His Southern accent only helped send the speech over the plate, lending an air of warmth and sincerity that was key in getting him elected 20 years ago. Many assume that a Southern accent signals stupidity, but in our era, vernacular cadences are an aural emollient to American ears. A twang reads “real.” In 2012, he who exhibits a command of facts in the accent of a country-western singer becomes the closest thing we have to a philosopher king.
That’s the way many of us used to feel about the current president. Four years ago, when teaching Plato’s Republic, I noted that Obama came up quite often as a possible example of the almost supernaturally wise kind of ruler Socrates described. Yet Obama has not been the communicator we expected. Why, for example, has he not himself been more inclined to make extended cases against the Republicans, rather than throw potshots while avoiding using his rivals’ names?

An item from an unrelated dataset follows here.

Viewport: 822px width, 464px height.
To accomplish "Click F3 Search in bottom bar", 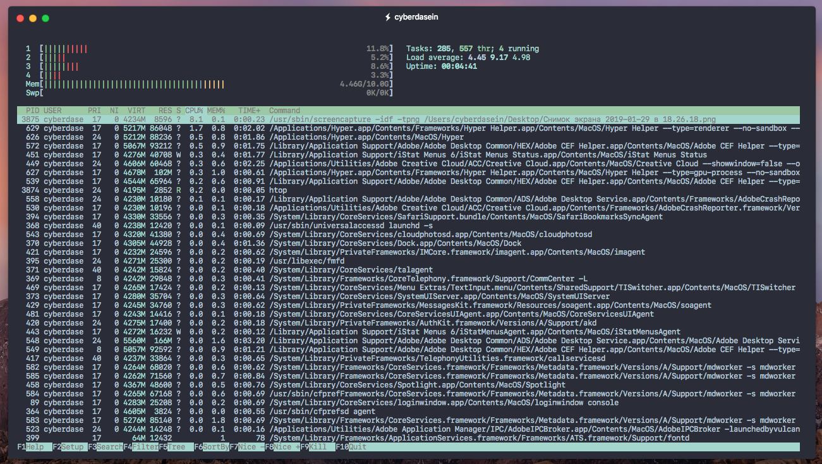I will [x=106, y=447].
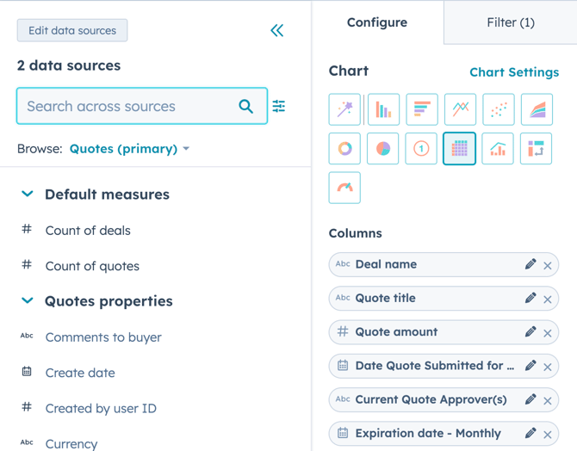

“Defensive,” many would call it, such that many are saying that Clinton did for Obama what the president could not have. And Obama has, in fact, gotten down to specifics to a certain extent in his speeches over the past year or so. But one cannot imagine him taking it to the level Clinton did. “Think about this…” Clinton often said before launching into a disquisition. Obama is less inclined to that mode—does he think it would sound too teacherly or condescending?
He should rethink. He’s older now, for one, no longer the “skinny kid with the funny name.” He ventured at one point that being American is to cherish not only rights but responsibilities—but followed it up with gauzy scenarios, speechifying, rather than taking the occasion to highlight the value of this notion of the social contract and how America began as a unique opportunity to put that idea to the test—an opportunity the Republicans are besmirching in the name of being more “American” than he is. It could have been grand.
Not that Obama didn’t address the “un-American” graffito that the Tampa event scrawled upon him. Heralding a return to an America all about “products stamped with ‘the three letters USA,’” emphasizing a strong military, charging that the Romney/Ryan philosophy is "not who we are," he made all further claims that his approach to governance is somehow foreign and unpatriotic automatically qualify as nonsense. Dinesh D’Souza looks all the more a crank as of tonight.
Yet what we now know as the “Obama style” has never seemed so un-arousing. The future that looked so stirring from the vantage point of the Grant Park speech turned out to be driven to a dismaying degree by the likes of decidedly unstirred personages such as Mitch McConnell and John Boehner.
His final passage, packing in journey, path, road and travel, followed by “pull each other up” and “eyes fixed on” was lovely in itself. It moved, in the physical and emotional senses of the word; the bit about the eyes evokes eyes on a certain prize, especially one on a mountaintop, and specifically one that a certain prophet named King told us that he saw, although he might not get there with us.
When it’s all over, we’ll either have a President Romney or a second Obama administration hobbled by people like Paul Ryan. And for those undecided voters who were truly seeking to be swayed, I suspect that Mr. Clinton was the one who made up their minds.